◆ **TASK BRIEF**
Update the data below by changing every "Where should I click to:" to "Where do I click to:" and leaving everything else as it is.

══ DATA LISTING

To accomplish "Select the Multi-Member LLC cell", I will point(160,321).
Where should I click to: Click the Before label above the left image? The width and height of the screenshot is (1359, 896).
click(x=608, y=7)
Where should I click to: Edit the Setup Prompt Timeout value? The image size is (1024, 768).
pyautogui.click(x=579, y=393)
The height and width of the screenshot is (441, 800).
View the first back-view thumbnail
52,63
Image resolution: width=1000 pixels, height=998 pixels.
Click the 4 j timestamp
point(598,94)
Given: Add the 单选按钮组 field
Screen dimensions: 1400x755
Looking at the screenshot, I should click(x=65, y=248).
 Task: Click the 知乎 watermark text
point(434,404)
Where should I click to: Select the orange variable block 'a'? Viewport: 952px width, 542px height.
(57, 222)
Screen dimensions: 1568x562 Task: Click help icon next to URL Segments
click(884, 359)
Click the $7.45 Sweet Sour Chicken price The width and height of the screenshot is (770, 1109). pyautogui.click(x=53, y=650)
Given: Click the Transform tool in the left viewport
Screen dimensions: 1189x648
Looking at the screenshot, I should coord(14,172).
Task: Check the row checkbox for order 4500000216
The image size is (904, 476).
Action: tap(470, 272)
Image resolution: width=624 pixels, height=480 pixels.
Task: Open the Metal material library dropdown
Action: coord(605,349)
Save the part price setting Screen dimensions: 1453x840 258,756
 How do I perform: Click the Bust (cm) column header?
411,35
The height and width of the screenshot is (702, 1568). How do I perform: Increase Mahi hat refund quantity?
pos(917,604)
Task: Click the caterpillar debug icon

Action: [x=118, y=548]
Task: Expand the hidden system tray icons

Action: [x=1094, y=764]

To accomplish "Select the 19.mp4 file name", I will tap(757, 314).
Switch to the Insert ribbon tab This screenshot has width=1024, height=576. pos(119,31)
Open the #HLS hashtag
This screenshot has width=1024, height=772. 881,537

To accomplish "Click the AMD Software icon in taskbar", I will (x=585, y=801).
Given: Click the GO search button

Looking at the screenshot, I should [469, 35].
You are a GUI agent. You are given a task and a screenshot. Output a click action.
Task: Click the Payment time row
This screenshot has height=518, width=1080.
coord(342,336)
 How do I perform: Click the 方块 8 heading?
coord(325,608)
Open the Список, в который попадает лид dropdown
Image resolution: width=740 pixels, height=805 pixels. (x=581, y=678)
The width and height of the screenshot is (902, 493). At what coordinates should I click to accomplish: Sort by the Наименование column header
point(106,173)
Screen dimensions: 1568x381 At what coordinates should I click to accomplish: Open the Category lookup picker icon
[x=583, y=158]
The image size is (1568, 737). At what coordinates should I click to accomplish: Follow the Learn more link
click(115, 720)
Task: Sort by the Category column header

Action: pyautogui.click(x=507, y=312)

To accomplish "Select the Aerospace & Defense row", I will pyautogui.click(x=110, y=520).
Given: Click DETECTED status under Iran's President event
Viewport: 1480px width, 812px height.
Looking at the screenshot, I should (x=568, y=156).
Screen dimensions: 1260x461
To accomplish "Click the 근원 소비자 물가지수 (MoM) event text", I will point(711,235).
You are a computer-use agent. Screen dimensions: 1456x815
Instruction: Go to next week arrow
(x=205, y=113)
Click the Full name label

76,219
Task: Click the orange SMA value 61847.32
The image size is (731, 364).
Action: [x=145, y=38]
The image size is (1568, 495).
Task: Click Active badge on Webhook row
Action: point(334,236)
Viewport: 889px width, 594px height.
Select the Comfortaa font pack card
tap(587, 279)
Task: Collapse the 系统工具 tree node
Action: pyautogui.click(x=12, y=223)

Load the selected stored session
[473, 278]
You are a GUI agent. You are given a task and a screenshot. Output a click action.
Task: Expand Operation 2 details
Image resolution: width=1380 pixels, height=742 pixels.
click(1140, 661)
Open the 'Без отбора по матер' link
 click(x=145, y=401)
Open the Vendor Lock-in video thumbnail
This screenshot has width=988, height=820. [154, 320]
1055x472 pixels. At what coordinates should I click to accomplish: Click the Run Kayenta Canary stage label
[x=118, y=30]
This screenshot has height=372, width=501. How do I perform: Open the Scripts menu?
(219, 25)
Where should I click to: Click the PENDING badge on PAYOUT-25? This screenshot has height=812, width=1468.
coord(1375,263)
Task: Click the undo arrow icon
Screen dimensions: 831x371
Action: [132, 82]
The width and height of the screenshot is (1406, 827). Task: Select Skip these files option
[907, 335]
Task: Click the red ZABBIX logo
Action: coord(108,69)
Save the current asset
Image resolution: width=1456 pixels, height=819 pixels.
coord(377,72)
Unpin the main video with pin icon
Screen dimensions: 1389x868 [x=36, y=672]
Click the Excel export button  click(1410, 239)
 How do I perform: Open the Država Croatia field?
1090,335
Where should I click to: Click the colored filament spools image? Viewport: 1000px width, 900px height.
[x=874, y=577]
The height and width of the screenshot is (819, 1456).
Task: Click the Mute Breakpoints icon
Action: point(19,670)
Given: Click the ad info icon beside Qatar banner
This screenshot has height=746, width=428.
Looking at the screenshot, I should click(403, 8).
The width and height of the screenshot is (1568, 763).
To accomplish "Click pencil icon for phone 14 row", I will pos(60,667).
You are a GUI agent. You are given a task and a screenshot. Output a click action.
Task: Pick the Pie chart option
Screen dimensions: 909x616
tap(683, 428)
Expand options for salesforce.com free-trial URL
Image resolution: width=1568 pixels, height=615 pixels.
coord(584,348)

════

◆ **COMPLETE OUTPUT**
To accomplish "Select the Multi-Member LLC cell", I will point(160,321).
Where do I click to: Click the Before label above the left image? The width and height of the screenshot is (1359, 896).
click(x=608, y=7)
Where do I click to: Edit the Setup Prompt Timeout value? The image size is (1024, 768).
pyautogui.click(x=579, y=393)
The height and width of the screenshot is (441, 800).
View the first back-view thumbnail
52,63
Image resolution: width=1000 pixels, height=998 pixels.
Click the 4 j timestamp
point(598,94)
Given: Add the 单选按钮组 field
Screen dimensions: 1400x755
Looking at the screenshot, I should click(x=65, y=248).
 Task: Click the 知乎 watermark text
point(434,404)
Where do I click to: Select the orange variable block 'a'? Viewport: 952px width, 542px height.
(57, 222)
Screen dimensions: 1568x562 Task: Click help icon next to URL Segments
click(884, 359)
Click the $7.45 Sweet Sour Chicken price The width and height of the screenshot is (770, 1109). pyautogui.click(x=53, y=650)
Given: Click the Transform tool in the left viewport
Screen dimensions: 1189x648
Looking at the screenshot, I should coord(14,172).
Task: Check the row checkbox for order 4500000216
The image size is (904, 476).
Action: tap(470, 272)
Image resolution: width=624 pixels, height=480 pixels.
Task: Open the Metal material library dropdown
Action: coord(605,349)
Save the part price setting Screen dimensions: 1453x840 258,756
 How do I perform: Click the Bust (cm) column header?
411,35
The height and width of the screenshot is (702, 1568). How do I perform: Increase Mahi hat refund quantity?
pos(917,604)
Task: Click the caterpillar debug icon

Action: [x=118, y=548]
Task: Expand the hidden system tray icons

Action: [x=1094, y=764]

To accomplish "Select the 19.mp4 file name", I will tap(757, 314).
Switch to the Insert ribbon tab This screenshot has width=1024, height=576. pos(119,31)
Open the #HLS hashtag
This screenshot has width=1024, height=772. 881,537

To accomplish "Click the AMD Software icon in taskbar", I will (x=585, y=801).
Given: Click the GO search button

Looking at the screenshot, I should [469, 35].
You are a GUI agent. You are given a task and a screenshot. Output a click action.
Task: Click the Payment time row
This screenshot has height=518, width=1080.
coord(342,336)
 How do I perform: Click the 方块 8 heading?
coord(325,608)
Open the Список, в который попадает лид dropdown
Image resolution: width=740 pixels, height=805 pixels. (x=581, y=678)
The width and height of the screenshot is (902, 493). At what coordinates should I click to accomplish: Sort by the Наименование column header
point(106,173)
Screen dimensions: 1568x381 At what coordinates should I click to accomplish: Open the Category lookup picker icon
[x=583, y=158]
The image size is (1568, 737). At what coordinates should I click to accomplish: Follow the Learn more link
click(115, 720)
Task: Sort by the Category column header

Action: pyautogui.click(x=507, y=312)

To accomplish "Select the Aerospace & Defense row", I will pyautogui.click(x=110, y=520).
Given: Click DETECTED status under Iran's President event
Viewport: 1480px width, 812px height.
Looking at the screenshot, I should (x=568, y=156).
Screen dimensions: 1260x461
To accomplish "Click the 근원 소비자 물가지수 (MoM) event text", I will point(711,235).
You are a computer-use agent. Screen dimensions: 1456x815
Instruction: Go to next week arrow
(x=205, y=113)
Click the Full name label

76,219
Task: Click the orange SMA value 61847.32
The image size is (731, 364).
Action: [x=145, y=38]
The image size is (1568, 495).
Task: Click Active badge on Webhook row
Action: point(334,236)
Viewport: 889px width, 594px height.
Select the Comfortaa font pack card
tap(587, 279)
Task: Collapse the 系统工具 tree node
Action: pyautogui.click(x=12, y=223)

Load the selected stored session
[473, 278]
You are a GUI agent. You are given a task and a screenshot. Output a click action.
Task: Expand Operation 2 details
Image resolution: width=1380 pixels, height=742 pixels.
click(1140, 661)
Open the 'Без отбора по матер' link
 click(x=145, y=401)
Open the Vendor Lock-in video thumbnail
This screenshot has width=988, height=820. [154, 320]
1055x472 pixels. At what coordinates should I click to accomplish: Click the Run Kayenta Canary stage label
[x=118, y=30]
This screenshot has height=372, width=501. How do I perform: Open the Scripts menu?
(219, 25)
Where do I click to: Click the PENDING badge on PAYOUT-25? This screenshot has height=812, width=1468.
coord(1375,263)
Task: Click the undo arrow icon
Screen dimensions: 831x371
Action: [132, 82]
The width and height of the screenshot is (1406, 827). Task: Select Skip these files option
[907, 335]
Task: Click the red ZABBIX logo
Action: coord(108,69)
Save the current asset
Image resolution: width=1456 pixels, height=819 pixels.
coord(377,72)
Unpin the main video with pin icon
Screen dimensions: 1389x868 [x=36, y=672]
Click the Excel export button  click(1410, 239)
 How do I perform: Open the Država Croatia field?
1090,335
Where do I click to: Click the colored filament spools image? Viewport: 1000px width, 900px height.
[x=874, y=577]
The height and width of the screenshot is (819, 1456).
Task: Click the Mute Breakpoints icon
Action: point(19,670)
Given: Click the ad info icon beside Qatar banner
This screenshot has height=746, width=428.
Looking at the screenshot, I should click(403, 8).
The width and height of the screenshot is (1568, 763).
To accomplish "Click pencil icon for phone 14 row", I will pos(60,667).
You are a GUI agent. You are given a task and a screenshot. Output a click action.
Task: Pick the Pie chart option
Screen dimensions: 909x616
tap(683, 428)
Expand options for salesforce.com free-trial URL
Image resolution: width=1568 pixels, height=615 pixels.
coord(584,348)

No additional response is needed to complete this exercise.